- **PROBLEM STATEMENT**:
The answer must consist of every line in the records that contains the word "Viewport".

=== DATA EXTRACT ===

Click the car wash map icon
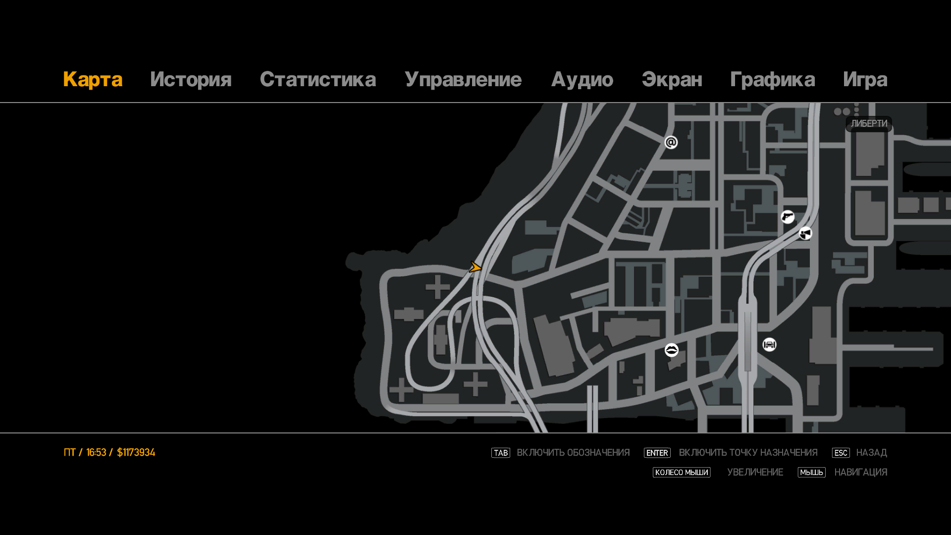The height and width of the screenshot is (535, 951). [x=769, y=344]
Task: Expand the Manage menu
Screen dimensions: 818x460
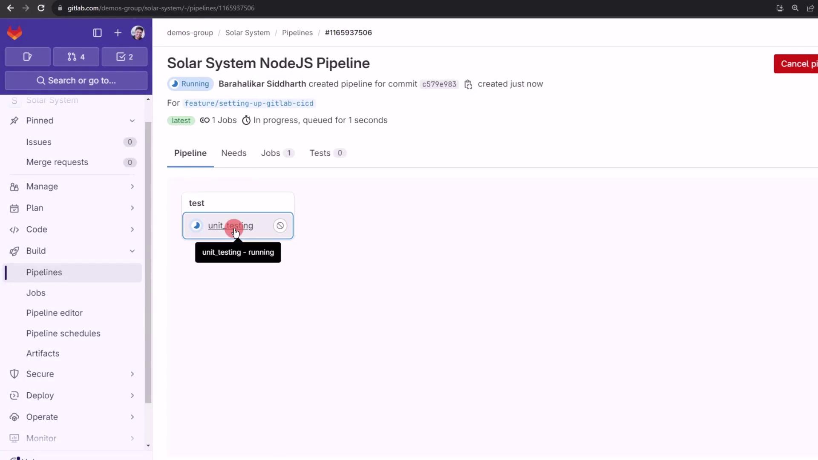Action: click(x=132, y=187)
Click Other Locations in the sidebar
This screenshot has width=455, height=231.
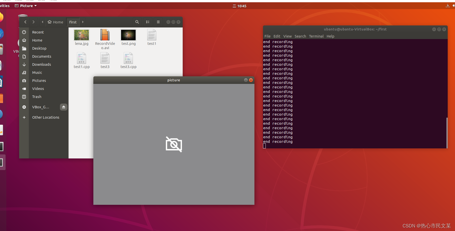46,117

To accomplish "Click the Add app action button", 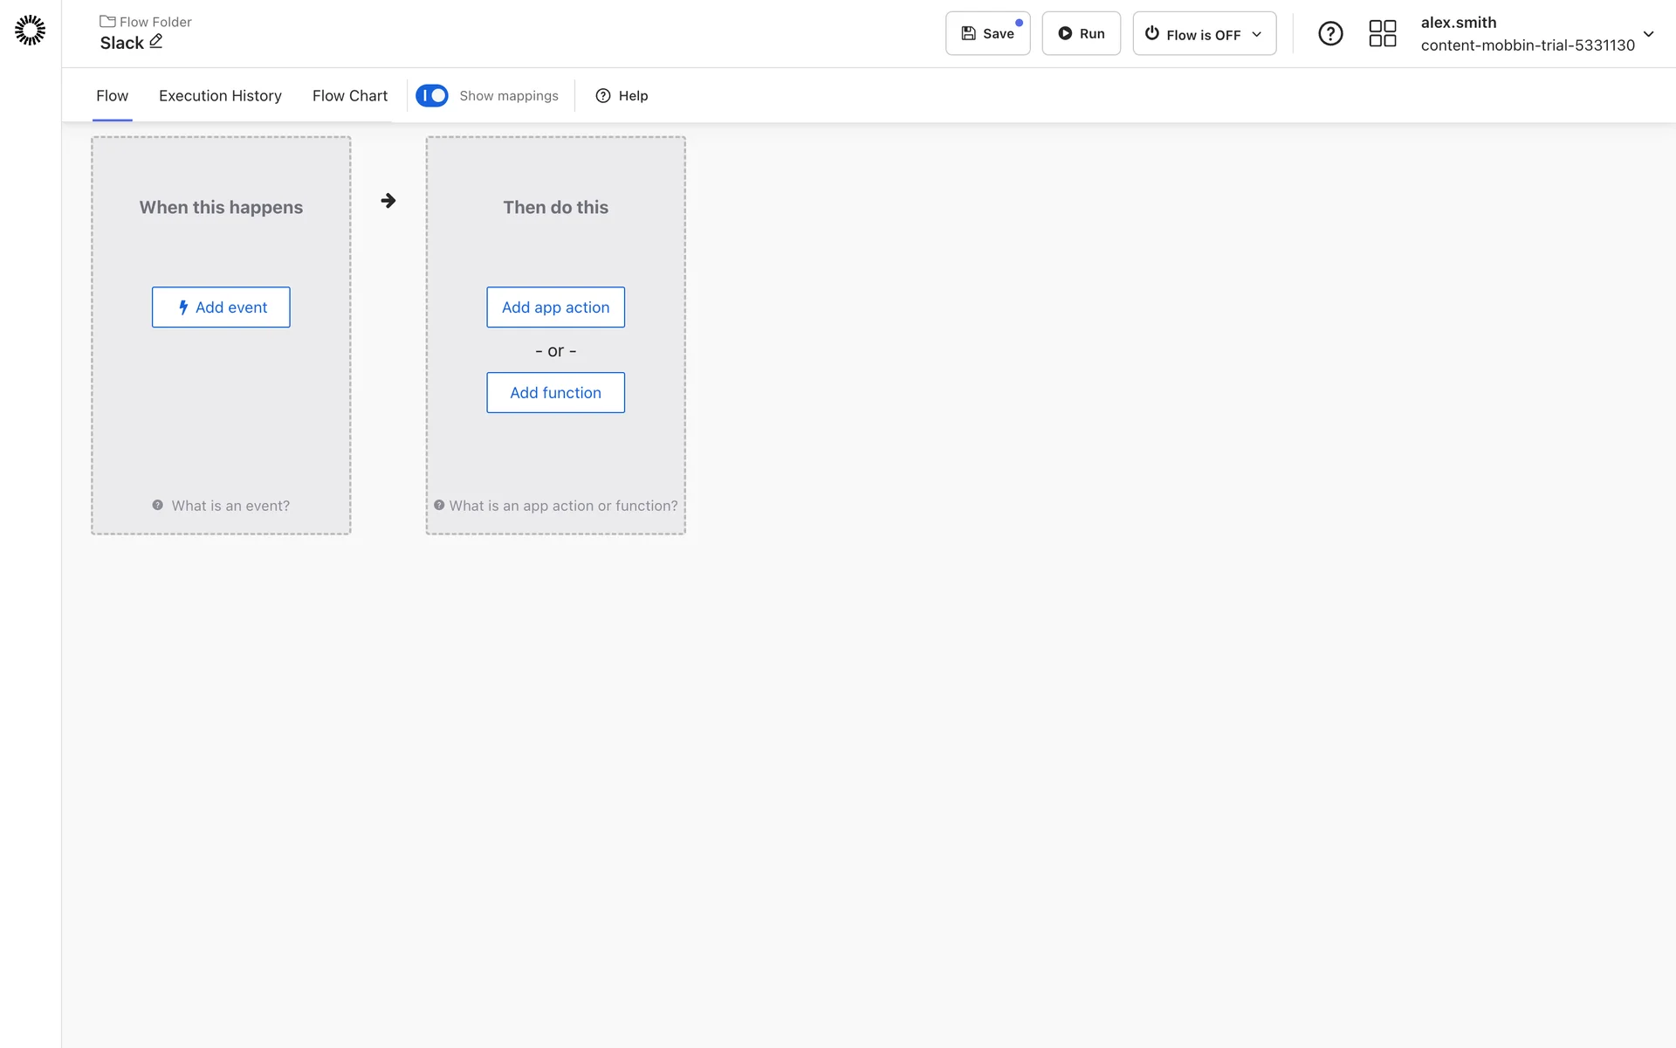I will (555, 307).
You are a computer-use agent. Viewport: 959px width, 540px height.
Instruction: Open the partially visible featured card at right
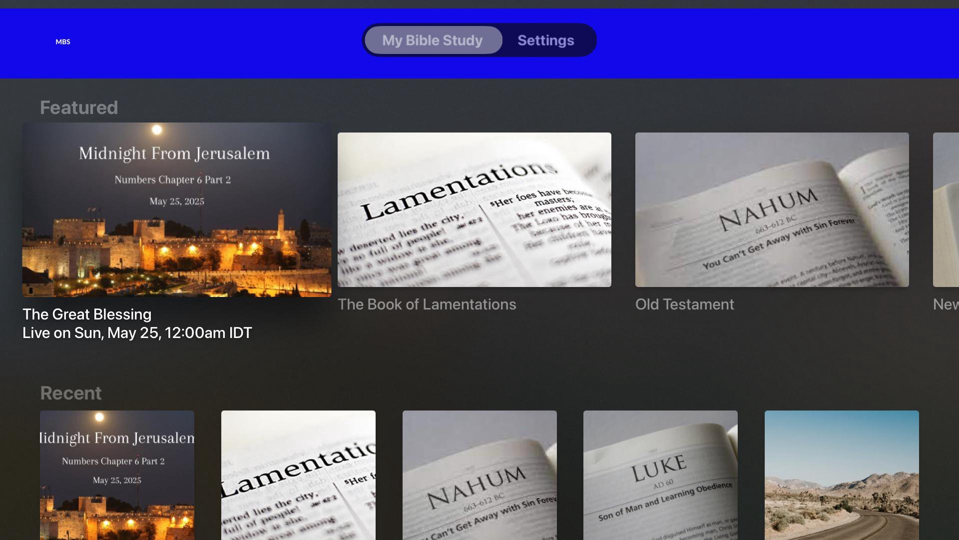pos(946,210)
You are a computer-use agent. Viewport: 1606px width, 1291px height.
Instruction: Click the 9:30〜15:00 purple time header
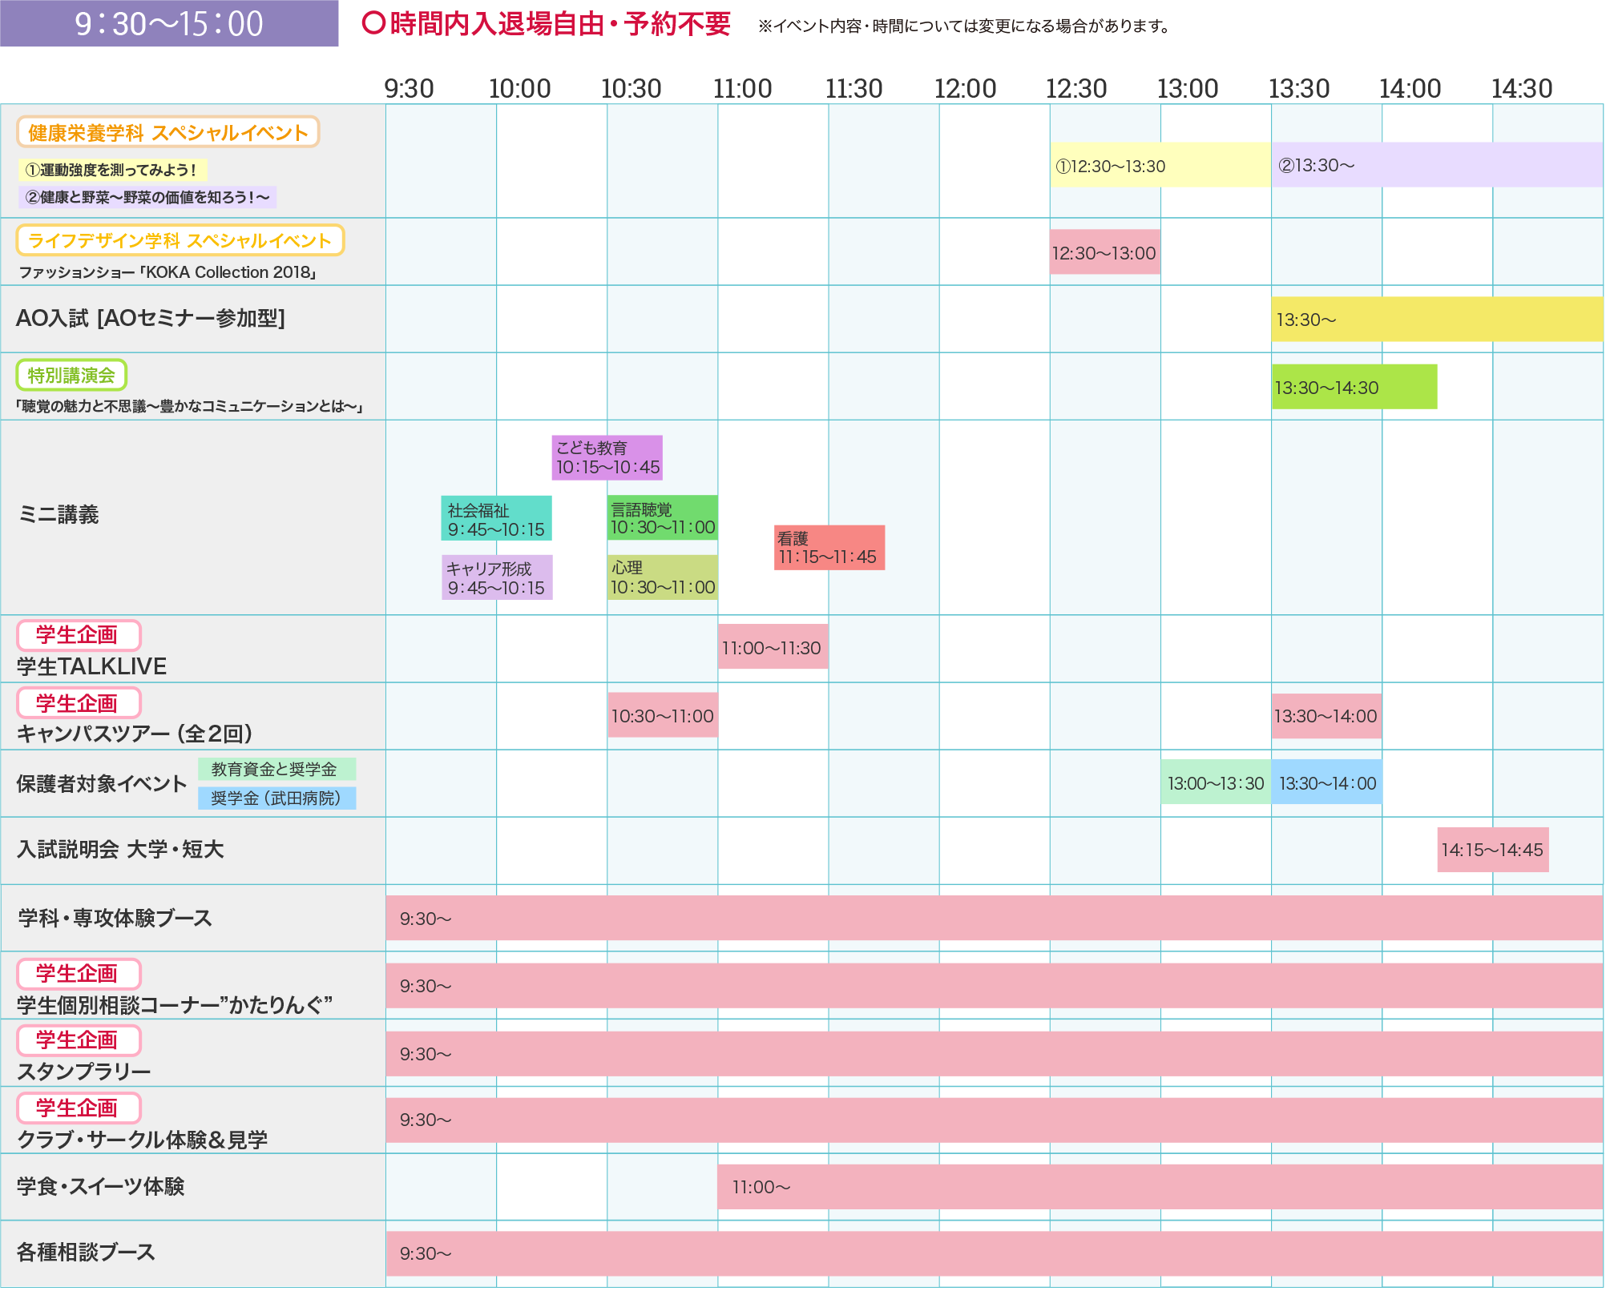coord(169,23)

===

- **REPLY TO THE EXERCISE**:
You are a computer-use agent. Viewport: 959px width, 540px height.
You are a computer-use agent. Viewport: 1606px width, 1291px height.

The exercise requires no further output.